Una valla rústica de madera rodeaba la casa del gobernador, y por encima de la puerta, en un arco de madera corlado con la forma de una cúpula jónica, se encontraba grabada la palabra stavka. Sergio nos recibió allí. Había engordado y se había quedado casi completamente calvo, y como si quisiera compensarlo, se había dejado crecer una barba mucho más larga y salvaje de la que llevaba normalmente. Y a pesar del peso que había ganado y de la barba más espesa, había en él algo de desinflado… la vergüenza, por muy injusta que fuese, y su dimisión le habían dejado inseguro. Yo lo notaba incluso en la forma que tenía de moverse, como si fuera a dar un paso en falso o perder el equilibrio. Me había defendido contra todas las críticas, incluyendo las de su propia familia, y escribió a su hermano Nicolás: «Juro sobre el icono que ella no ha cometido crimen alguno. Si la acusan de soborno, son todo mentiras. Yo trataba con ella todos sus negocios, y puedo enseñar a quien quiera detalles concretos de todo el dinero que tiene y de dónde viene». Aceptó el castigo por mí, y a causa de ello, llevaba una casaca marrón corriente… porque habiéndose visto obligado a dejar el ejército, ya no podía llevar su uniforme.
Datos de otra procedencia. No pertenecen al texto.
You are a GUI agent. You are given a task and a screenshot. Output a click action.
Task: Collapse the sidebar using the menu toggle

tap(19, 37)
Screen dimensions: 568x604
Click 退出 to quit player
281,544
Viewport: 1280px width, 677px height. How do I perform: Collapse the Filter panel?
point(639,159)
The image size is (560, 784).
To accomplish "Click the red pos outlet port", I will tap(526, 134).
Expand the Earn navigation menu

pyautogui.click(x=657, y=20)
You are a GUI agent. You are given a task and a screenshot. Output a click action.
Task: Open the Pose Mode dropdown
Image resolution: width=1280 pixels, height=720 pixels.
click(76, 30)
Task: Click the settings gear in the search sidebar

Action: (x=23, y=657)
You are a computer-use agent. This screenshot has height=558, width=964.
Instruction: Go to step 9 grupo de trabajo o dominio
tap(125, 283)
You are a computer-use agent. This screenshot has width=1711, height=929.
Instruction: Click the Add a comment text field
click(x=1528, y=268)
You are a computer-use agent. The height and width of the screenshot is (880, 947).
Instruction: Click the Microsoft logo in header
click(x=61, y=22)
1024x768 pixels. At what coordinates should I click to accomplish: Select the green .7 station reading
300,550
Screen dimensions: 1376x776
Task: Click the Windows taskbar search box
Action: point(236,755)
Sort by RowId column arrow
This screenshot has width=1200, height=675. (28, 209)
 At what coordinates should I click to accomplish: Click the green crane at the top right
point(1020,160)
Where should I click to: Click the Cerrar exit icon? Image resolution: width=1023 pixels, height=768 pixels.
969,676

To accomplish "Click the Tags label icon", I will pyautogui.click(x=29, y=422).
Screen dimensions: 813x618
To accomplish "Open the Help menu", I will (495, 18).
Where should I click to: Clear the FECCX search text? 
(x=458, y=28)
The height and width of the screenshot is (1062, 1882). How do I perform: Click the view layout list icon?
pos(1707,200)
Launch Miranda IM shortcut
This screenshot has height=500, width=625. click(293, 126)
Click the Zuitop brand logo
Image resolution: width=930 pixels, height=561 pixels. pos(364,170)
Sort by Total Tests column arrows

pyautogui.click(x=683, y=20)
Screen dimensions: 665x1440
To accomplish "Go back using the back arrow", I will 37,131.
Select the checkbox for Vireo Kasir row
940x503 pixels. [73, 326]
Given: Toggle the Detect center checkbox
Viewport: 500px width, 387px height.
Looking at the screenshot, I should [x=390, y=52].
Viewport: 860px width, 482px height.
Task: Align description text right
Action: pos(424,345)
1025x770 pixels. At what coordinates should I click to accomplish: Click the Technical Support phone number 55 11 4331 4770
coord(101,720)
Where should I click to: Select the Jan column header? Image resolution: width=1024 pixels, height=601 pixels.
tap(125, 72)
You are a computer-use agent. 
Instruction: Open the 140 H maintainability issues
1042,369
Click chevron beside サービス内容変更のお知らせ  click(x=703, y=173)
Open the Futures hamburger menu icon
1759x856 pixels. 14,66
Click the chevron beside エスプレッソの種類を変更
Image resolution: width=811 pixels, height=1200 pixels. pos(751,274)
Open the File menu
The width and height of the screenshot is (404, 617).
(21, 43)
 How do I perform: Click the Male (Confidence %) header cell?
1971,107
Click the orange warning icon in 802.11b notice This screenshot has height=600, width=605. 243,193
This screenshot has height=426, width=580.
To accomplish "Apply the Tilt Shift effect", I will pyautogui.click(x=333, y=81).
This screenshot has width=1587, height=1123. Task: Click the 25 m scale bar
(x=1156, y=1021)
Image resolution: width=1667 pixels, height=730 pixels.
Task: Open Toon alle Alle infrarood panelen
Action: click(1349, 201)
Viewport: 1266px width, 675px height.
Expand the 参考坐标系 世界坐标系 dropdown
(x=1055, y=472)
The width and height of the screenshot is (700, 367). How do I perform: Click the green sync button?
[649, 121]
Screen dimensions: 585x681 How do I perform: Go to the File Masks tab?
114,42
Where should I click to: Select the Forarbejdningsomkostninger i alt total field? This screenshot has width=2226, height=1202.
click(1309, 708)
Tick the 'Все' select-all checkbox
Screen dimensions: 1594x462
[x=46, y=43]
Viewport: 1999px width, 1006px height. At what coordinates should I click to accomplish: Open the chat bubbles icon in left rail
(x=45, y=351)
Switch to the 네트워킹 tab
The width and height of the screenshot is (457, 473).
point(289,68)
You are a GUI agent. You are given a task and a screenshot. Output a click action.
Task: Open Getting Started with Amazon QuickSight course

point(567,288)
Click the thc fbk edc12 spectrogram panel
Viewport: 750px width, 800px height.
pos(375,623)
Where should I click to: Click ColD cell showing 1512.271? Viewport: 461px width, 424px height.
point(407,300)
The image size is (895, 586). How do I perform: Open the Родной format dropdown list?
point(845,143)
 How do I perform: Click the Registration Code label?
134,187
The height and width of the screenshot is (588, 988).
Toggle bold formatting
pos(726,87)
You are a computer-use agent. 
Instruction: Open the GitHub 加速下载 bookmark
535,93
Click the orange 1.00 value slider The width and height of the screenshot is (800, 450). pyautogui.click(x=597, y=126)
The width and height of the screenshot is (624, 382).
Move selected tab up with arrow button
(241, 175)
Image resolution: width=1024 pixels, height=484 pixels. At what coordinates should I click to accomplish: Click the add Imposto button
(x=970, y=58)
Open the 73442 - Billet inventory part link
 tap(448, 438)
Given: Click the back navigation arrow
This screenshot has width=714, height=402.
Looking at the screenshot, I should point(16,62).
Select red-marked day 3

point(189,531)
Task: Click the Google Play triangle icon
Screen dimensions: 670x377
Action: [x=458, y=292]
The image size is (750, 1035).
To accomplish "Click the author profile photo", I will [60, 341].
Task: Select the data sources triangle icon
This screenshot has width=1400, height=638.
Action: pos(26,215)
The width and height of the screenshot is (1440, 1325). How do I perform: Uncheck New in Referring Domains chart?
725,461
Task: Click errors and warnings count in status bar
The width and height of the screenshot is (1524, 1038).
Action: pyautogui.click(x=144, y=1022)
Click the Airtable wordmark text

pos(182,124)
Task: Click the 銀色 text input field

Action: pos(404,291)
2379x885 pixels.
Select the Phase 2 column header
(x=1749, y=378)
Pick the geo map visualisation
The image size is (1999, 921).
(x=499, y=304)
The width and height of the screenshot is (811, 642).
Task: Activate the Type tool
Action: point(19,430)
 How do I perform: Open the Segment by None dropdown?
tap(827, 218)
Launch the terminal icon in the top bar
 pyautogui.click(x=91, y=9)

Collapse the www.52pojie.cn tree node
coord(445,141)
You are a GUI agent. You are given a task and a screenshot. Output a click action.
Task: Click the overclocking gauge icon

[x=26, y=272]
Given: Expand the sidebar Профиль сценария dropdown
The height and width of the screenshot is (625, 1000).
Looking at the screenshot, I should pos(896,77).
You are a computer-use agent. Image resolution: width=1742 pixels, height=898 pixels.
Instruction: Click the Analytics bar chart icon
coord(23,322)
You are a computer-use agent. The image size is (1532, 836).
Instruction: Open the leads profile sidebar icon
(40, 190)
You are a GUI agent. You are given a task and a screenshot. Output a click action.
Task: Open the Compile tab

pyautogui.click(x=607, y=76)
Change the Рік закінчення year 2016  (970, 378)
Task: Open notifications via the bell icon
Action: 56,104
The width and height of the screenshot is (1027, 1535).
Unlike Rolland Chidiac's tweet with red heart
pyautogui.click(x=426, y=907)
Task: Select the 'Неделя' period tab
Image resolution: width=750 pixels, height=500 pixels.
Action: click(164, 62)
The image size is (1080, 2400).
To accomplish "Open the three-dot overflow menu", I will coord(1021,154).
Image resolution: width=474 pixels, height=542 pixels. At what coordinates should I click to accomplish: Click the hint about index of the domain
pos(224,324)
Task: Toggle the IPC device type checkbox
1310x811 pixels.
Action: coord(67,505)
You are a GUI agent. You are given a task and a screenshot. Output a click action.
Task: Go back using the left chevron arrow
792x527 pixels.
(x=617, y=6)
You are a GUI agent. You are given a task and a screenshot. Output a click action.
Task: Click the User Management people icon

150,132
Vova echó a correr ante mí para saludarle, sin darse cuenta de los grandes cambios sufridos por Sergio; le tendía el cachorrillo alegremente con las dos manos. La cinta que Vova le había puesto al animal alrededor del cuello, en el principio de nuestro viaje, se había desatado y perdido hacía mucho.
– Es para ti. ¡Para que te haga compañía! Lo puedes llamar Kiska.
Vova sonreía, ofreciéndole su hallazgo más reciente. Sergio le abrazó y luego examinó el animalito de pelo negro, un spaniel, igual que el de Alexéi. Cuando llegué hasta él, Sergio me besó y yo me sentí absurdamente consolada por su peso, por su aroma familiar a tabaco, naranjas y whisky, y me cogí a su brazo, mientras Vova se llevaba a Kiska a correr como loco en torno al patio helado y fangoso, que tenía en el centro una fuente redonda. Los caños de la fuente eran los ojos abiertos de unas marsopas, y en verano, aquellos caños debían de proyectar chorros de agua, pero ahora Vova cogió un palo para meterlo en los vacíos agujeros de los ojos.
Desde el otro lado de la valla de madera lo llamaron unos cuantos chicos, muchachos campesinos que venían andando desde el río. Vova pasó a través de una zona rota e inclinada de la valla para unirse a ellos, y el cachorrillo ladró histéricamente, siguiendo el palo de Vova. Sergio y yo miramos a través de las tablas astilladas mientras los cuatro arrojaban el palito de Vova como un bastón para que el cachorro lo recogiera, pero Kiska todavía no había aprendido a devolverlo, de modo que inevitablemente los chicos tenían que ir a por él, riendo mientras el perrito los evitaba con rápidos zigzags a través del campo.